Materials reuse is an important pillar in the transition of the construction sector to a more circular economy. It stimulates the application of short cycles (thereby reducing the environmental impact) and local activities. This domain is still very much left unregulated so that concrete tools are needed to carry it further forward.

The 'BBSM' project (The Brussels building stock as a source of new materials), completed in 2021, sought to promote confidence in recovered materials among construction professionals. Here we have developed a method for assessing the technical performance of recovered materials and then applied it to several commonly reused flows: bricks, mineral wool insulation, solid wood floors, technical installations and steel structural elements. We also monitored five major demolition sites in Brussels to draw concrete lessons from reuse and recycling practices.

Tools to reduce the uncertainties surrounding the reuse of building materials

The 'Digital Deconstruction' Interreg project aims to develop innovative digital solutions to facilitate demolition work. A number of tools developed in 2021 are being tested on six pilot sites (3D scanning, BIM, databases and blockchain).

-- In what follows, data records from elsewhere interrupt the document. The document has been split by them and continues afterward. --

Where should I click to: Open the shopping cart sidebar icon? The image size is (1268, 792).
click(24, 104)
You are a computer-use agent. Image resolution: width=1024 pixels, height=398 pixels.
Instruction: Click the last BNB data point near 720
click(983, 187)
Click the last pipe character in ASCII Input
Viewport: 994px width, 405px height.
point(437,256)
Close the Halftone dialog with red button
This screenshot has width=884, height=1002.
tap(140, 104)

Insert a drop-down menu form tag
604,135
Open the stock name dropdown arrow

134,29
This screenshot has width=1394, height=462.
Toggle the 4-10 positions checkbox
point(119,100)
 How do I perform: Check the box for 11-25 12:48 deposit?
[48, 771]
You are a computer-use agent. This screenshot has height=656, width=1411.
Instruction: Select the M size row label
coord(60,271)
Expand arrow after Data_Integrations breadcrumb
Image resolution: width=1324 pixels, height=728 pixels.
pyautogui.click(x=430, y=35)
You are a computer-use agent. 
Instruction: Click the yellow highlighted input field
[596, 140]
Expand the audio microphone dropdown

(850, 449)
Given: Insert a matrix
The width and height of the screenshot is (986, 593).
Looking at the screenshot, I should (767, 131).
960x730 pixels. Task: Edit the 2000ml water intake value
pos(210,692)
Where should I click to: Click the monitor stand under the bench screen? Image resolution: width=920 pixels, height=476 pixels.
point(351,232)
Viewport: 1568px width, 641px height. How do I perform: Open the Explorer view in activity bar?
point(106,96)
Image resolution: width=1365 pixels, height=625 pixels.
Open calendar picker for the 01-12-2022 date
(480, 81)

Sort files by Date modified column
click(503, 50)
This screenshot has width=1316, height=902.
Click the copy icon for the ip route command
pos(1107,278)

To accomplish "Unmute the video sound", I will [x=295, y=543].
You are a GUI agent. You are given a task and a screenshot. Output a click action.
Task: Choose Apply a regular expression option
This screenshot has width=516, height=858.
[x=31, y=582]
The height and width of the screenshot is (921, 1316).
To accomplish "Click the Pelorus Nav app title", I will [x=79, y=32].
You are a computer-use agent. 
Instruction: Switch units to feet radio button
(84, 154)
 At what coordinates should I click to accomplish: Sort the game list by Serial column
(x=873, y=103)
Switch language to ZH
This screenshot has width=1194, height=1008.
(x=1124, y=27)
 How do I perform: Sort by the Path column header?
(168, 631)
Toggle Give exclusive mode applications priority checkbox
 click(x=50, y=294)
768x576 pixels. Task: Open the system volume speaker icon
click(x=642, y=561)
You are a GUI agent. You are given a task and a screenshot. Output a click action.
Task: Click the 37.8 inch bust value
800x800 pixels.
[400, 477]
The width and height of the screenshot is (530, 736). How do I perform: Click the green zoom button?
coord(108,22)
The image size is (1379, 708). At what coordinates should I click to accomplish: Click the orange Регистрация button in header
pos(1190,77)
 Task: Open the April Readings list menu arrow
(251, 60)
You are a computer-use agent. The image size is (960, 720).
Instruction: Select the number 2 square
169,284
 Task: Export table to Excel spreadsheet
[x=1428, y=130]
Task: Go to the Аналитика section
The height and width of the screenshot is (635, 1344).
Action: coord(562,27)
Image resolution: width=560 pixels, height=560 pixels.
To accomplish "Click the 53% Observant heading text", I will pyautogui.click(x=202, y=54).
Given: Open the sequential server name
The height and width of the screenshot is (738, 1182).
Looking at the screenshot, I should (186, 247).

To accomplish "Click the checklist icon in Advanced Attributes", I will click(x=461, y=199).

Finally, with the 'FCRBE' (Facilitating the Circulation of Reclaimed Building Elements in Northwestern Europe) Interreg project, we are aiming to increase the use of reclaimed building materials in Northwestern Europe by 50% by 2032. In a guide to identifying construction products with reuse potential, published in November, we describe how a reuse inventory can be drawn up. This guide and other tools developed during the project were tested until 2021 in 36 pilot activities (of which 12 in Belgium).